Oui, des policiers outrepassent leur fonction par des violences illégitimes. A ce titre, je rappellerai que la police est la fonction publique, à la fois la plus contrôlée, mais aussi la plus sanctionnée. C'est une réalité.

Mais oui, la grande majorité de ces policiers fait correctement son travail. Et non, chercher à comprendre, ce n'est pas excuser. C'est commencer à faire en sorte que ça ne puisse se reproduire.

Aussi, je peux comprendre ces appels à manifester, qui ne sont que la manifestation, provenant de la base, de ce ras-le-bol, cette sensation "anti-flic" que l'on ne peut que constater. Je ne sais si je serai dans les rangs, n'étant pas un manifestant dans l'âme. Pour autant, je dis "attention".
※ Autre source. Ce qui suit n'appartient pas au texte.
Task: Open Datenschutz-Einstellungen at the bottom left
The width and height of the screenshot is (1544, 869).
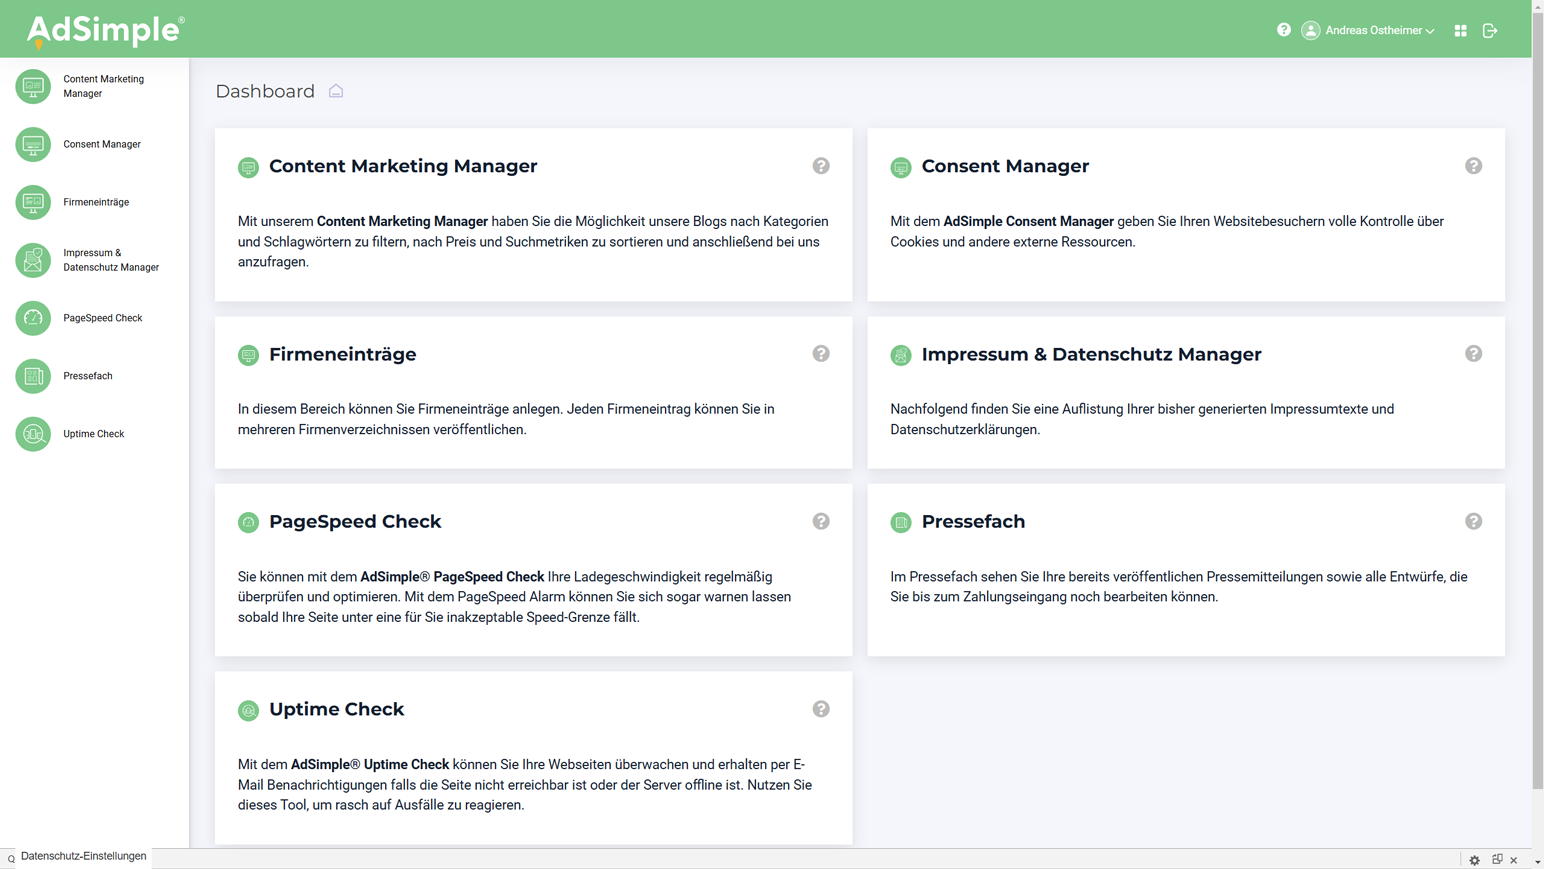Action: tap(83, 857)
Attention, à, justement, ne pas, de notre coté, pousser à l'amalgame. Soutenir les policiers qui font leur job avec grand professionnalisme est une nécessité. Mais les syndicats ne doivent pas non plus renier ce qui a pu se passer, et certains actes gratuits qui se sont déroulés. Parce que, à ce moment-là, ces manifestations n'auront été que contre-productives à la volonté affichée.

Enfin, là où je suis plus sceptique, c'est qu'en fait, cette manifestation ne changera, à mon sens, pas grand chose. Ceux qui sont les plus prompts à dénoncer les policiers du doigt, à pointer des minorités, le feront toujours. Et ceux qui soutiennent l'action globale de la police le feront encore. Au final, statut quo, rien ne bouge.

En attendant, j'ose espérer que tout cela ne finira pas de manière tragique, par un décès... qu'il s'agisse d'un manifestant ou d'un policier. Mais je dois bien avouer que le "spectateur" des tensions sociales du moment, ne voit rien à l'horizon qui puisse calmer les esprits! Et c'est plutôt inquiétant.